Objective: This study aimed to identify predictive clinical and demographic factors affecting patient selection for dose spacing or treatment withdrawal due to satisfactory response.
Materials and methods: This retrospective study included adult patients with moderate-to-severe AD treated with dupilumab for at least 16 weeks. Descriptive statistics were performed to analyze demographic and clinical variables. Logistic regression models were used to identify predictor variables.

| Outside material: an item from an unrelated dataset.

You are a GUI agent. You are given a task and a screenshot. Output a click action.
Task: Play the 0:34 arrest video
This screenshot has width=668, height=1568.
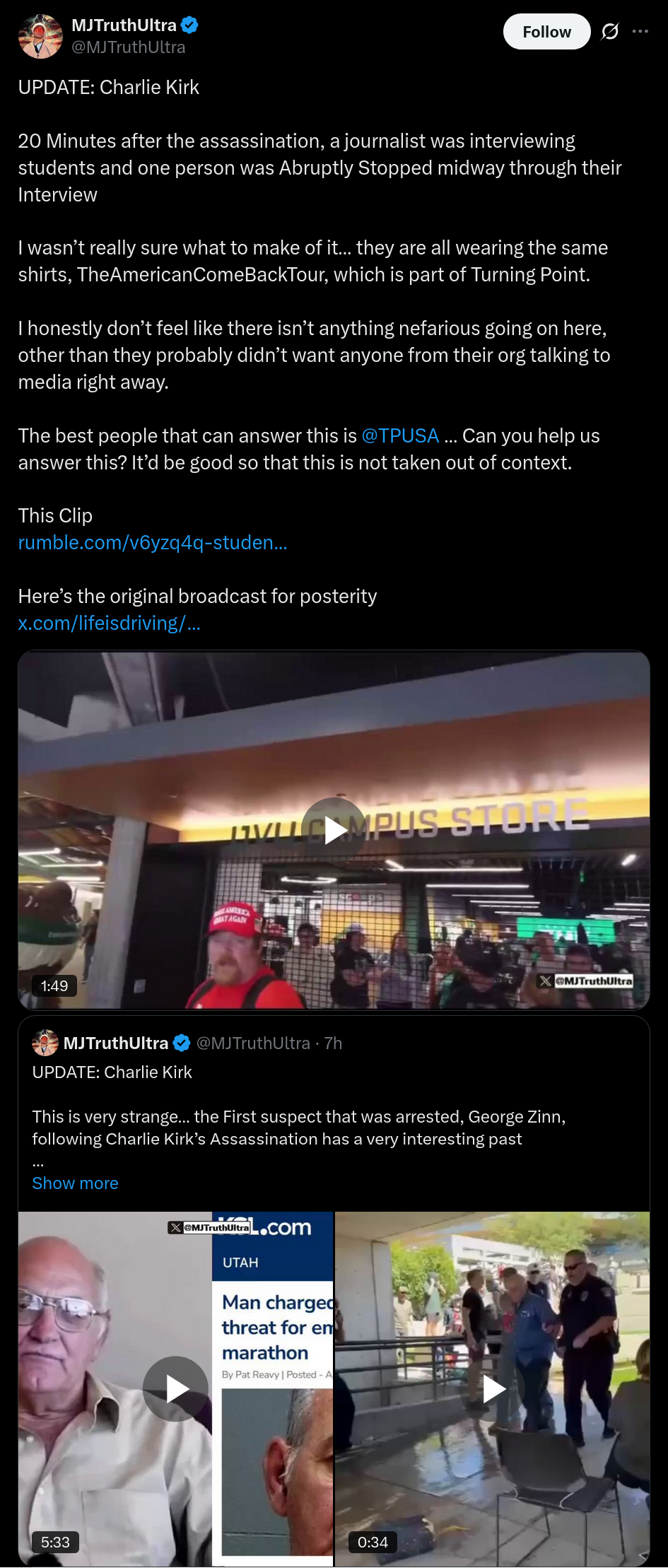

Results: A total of 818 adult patients with moderate-to-severe AD was included in the study and 12% (97/818) of them performed dose spacing to 3-4 weeks or treatment withdrawal (8%, 67/818). The presence of non-cutaneous atopic manifestations (OR = 1.59, 95%CI = 1.06-2.38, p = 0.024), prurigo nodularis phenotype (OR = 4.5, 95%CI = 1.87-10.9, p = 0.001) and the age at treatment initiation (OR = 1.82, 95%CI = 1.12-2.94, p = 0.015) were confirmed as the strongest predictors of dose spacing or treatment withdrawal while maintaining dupilumab effectiveness.
Conclusion: Our findings contribute to define the patient profile that could maintain the therapeutic response after dose spacing or treatment withdrawal.
Keywords: Atopic dermatitis; atopic eczema; dose spacing; dupilumab; predictive factors.
Predicting factors identified patients with dupilumab who could benefit of dose spacing or treatment withdrawal.